The data is in a unicode table in SQL Server, I believe SQL Server
stores it as UCS-2. I'm trying to read it out of the database and
write it to a file in UTF-8 (I want to do more with it but I'd be
happy just getting that to work for now!). I'm running ActivePerl
5.8.6 on Windows 2000.
Here's the simple test script I'm trying to get working:
use strict;
use utf8;
use Encode;
use DBI;
use DBD::ADO;
use Win32::OLE;
# Change the Code Page to UTF-8
Win32::OLE->Option(CP => Win32::OLE::CP_UTF8);
# Connection string
my $strConn = "Provider=SQLOLEDB; Data Source=ISVR01; Initial
Catalog=Wibble; User ID=Wobble; Password=plop";
my $dbConn;
my $prCategori;
my $strSQL;
# Open the connection
$dbConn = DBI->connect("DBI:ADO:$strConn") or die $DBI::errstr;
print "Connection opened.\n";
# Just something to test - yes I know I should use stored procedures
$strSQL = "SELECT * FROM CATEGORIES WHERE CAT_ID = 3672";
# Execute the SQL
$prCategori = $dbConn->prepare($strSQL);
$prCategori->execute();
# Open the test file
open(COFNOD, ">", "prawf.log") or die "ERROR! Can't open the log
file\n";
# Set to use UTF-8
binmode(COFNOD, ":utf8");
# Write the BOM - not really needed for UTF-8 but Windows likes to
have it
print COFNOD "\x{FEFF}";
# Print some test characters to see if they work - w and y with
circumflexes
print COFNOD "\x{0175}\x{0177}\n";
while ( my $rsCategori = $prCategori->fetchrow_hashref )
{
print COFNOD "Disgrifiad: ";
print COFNOD $rsCategori->{DESCRIPTION};
print COFNOD "\n";
}
close COFNOD;
$dbConn->disconnect();
The text returned from the field should be:
Ardal o Harddwch Naturiol Eithriadol Llŷn
[the last word should be Llyn with a ^ over the y]
What I actually get is:
Ardal o Harddwch Naturiol Eithriadol Llŷn
Running a hex editor on the file shows that the bytes where the ŷ
should be are C3 85 C2, but I believe the UTF-8 bytes should be C5 B7.
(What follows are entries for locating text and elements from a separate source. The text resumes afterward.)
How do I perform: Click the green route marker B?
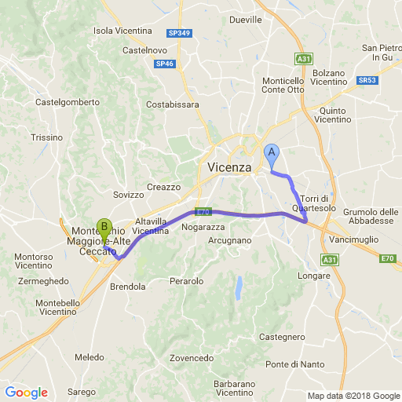pyautogui.click(x=104, y=229)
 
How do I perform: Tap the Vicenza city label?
pyautogui.click(x=230, y=168)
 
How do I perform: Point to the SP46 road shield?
pyautogui.click(x=164, y=64)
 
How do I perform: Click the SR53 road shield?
pyautogui.click(x=366, y=80)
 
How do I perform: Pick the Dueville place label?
pyautogui.click(x=246, y=19)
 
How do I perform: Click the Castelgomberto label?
pyautogui.click(x=68, y=102)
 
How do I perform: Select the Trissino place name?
pyautogui.click(x=46, y=137)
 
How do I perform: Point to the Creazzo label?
pyautogui.click(x=163, y=187)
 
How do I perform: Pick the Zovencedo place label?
pyautogui.click(x=191, y=358)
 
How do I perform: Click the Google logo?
pyautogui.click(x=26, y=393)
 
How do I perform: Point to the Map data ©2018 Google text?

The test characters the script prints with \x{} work fine so somehow
the data from the field seems to be wrong. When I run the script
without setting the CP it just gets translated to latin1, losing the
circumflex.
use strict;
use utf8;
use Encode;
use DBI;
use DBD::ADO;
use Win32::OLE;
# Change the Code Page to UTF-8
Win32::OLE->Option(CP => Win32::OLE::CP_UTF8);
# Connection string
my $strConn = "Provider=SQLOLEDB; Data Source=ISVR01; Initial
Catalog=wibble; User ID=wobble; Password=plop";
my $dbConn;
my $prCategori;
my $strSQL;
my $fieldname;
# Open the connection
$dbConn = DBI->connect("DBI:ADO:$strConn") or die $DBI::errstr;
print "Connection opened.\n";
# Just something to test - yes I know I should use stored procedures
$strSQL = "SELECT * FROM CATEGORIES WHERE CAT_ID = 3672";
# Execute the SQL
$prCategori = $dbConn->prepare($strSQL);
$prCategori->execute();
# Open the test file
open(COFNOD, ">", "prawf.log") or die "ERROR! Can't open the log
file\n";
# Set to use UTF-8
binmode(COFNOD, ":utf8");
# Write the BOM - not really needed for UTF-8 but Windows likes to
have it
print COFNOD "\x{FEFF}";
# Print some test characters to see if they work - w and y with
circumflexes
print COFNOD "\x{0175}\x{0177}\n";
# Get the field names
my @fieldnames = @{ $prCategori->{NAME} };
while ( my $rsCategori = $prCategori->fetchrow_hashref )
{
# for each field set the utf-8 flag
foreach $fieldname ( @fieldnames )
{
Encode::_utf8_on($rsCategori->{$fieldname});